When we started to do our leadership and peer assessments that’s when the loving side of Buddy really came out. When things got a little brutal, you could tell with him that he was trying to take it on board, but we were mindful that he hadn’t faced confronting coaches or peers in the past. It was easy to identify his softer side.
Looking at Buddy now, it looks like he hasn’t received a lot of coaching, but I remember a funny story from my first year of coaching at Hawthorn. It was when Damien Hardwick was the forward-line coach, and Buddy was missing everything in front of goals from about 20-25 metres out but nailing everything from 45.
So Dimma and I decided to have a chat with him, we said ‘Bud, how about when you mark it 25 metres from goal, you go back to about 40 and go through the routine from there?’
He listened and then he turned to us after he finished and said, ‘If I’m really struggling, maybe I’ll try your way, but if I’m on fire, I’ll do it my way.’ I thought to myself that I just love this kid.
In his second year in 2006, Jason Dunstall came down to the club and he gave Buddy and Roughy a goal-kicking lesson.

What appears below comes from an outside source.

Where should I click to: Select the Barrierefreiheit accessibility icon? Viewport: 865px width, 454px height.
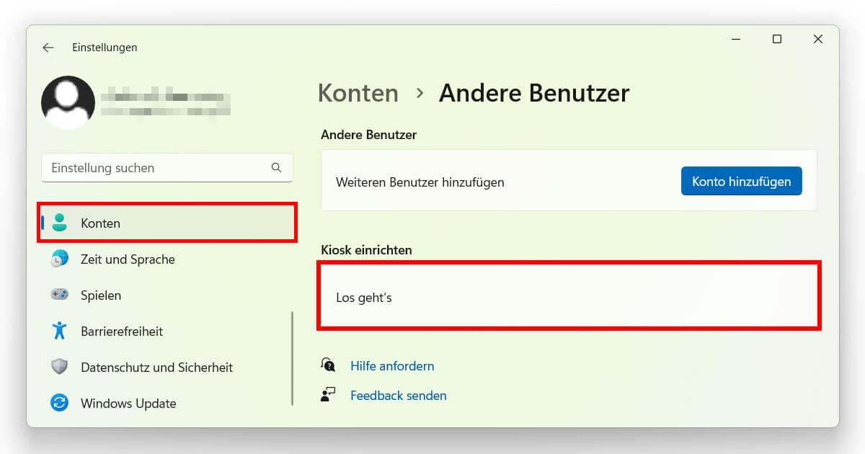tap(59, 331)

He put these poles up and tried to get Buddy to run straight and Buddy had a fresh-air shot.
It was just that unnatural to him because of his arc, so he left the field and I asked him what was wrong, and he said, ‘Bloody Dunstall doesn’t want me to break his record, he’s trying to stuff with my routine!’
The on-field moment that sticks in my mind with Buddy was the 2007 Elimination Final against Adelaide, which was the first final that he ever played and he kicked the winning goal.

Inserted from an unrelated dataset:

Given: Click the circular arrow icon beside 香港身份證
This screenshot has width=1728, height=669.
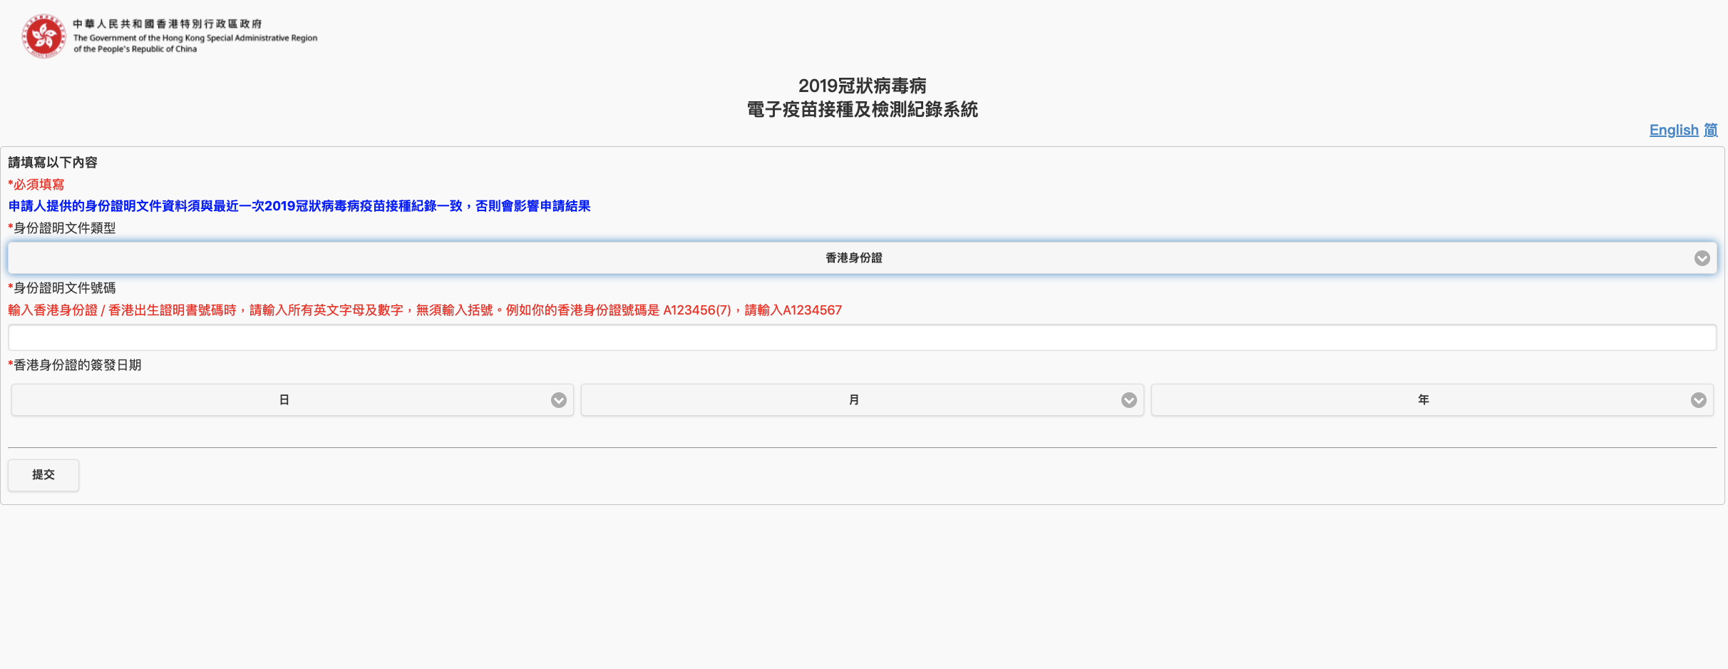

I’ll never forget that because when he marked it, I thought that if we wanted the ball in anyone’s hands at this moment, it’s him. I spoke to him after the game and I don’t think he really knew the status and the enormity of the kick, he was just wanting to know how many goals he could kick on the day!
This was a young kid playing in his first final and he kicked seven! The occasion never bothers him.
He’s definitely in the top three of the players I’ve played with. He’s one of those players that when you’re playing out there with him, you actually get excited because the ball is going into his vicinity, which is rare because normally you’re so consumed by your own game.
You always thought that something special was going to happen. There were many times I switched from a player to a spectator.
I’m rapt for him that he has made it to 250 games. It’s a big milestone for him and I’m sure he’ll get to 300. He’s moved from a club that he holds dear to his heart and then moved to Sydney and put bums on seats.
Some blokes you use a free ticket to see, Buddy is one that you pay to see. He’ll go down as one of the greats.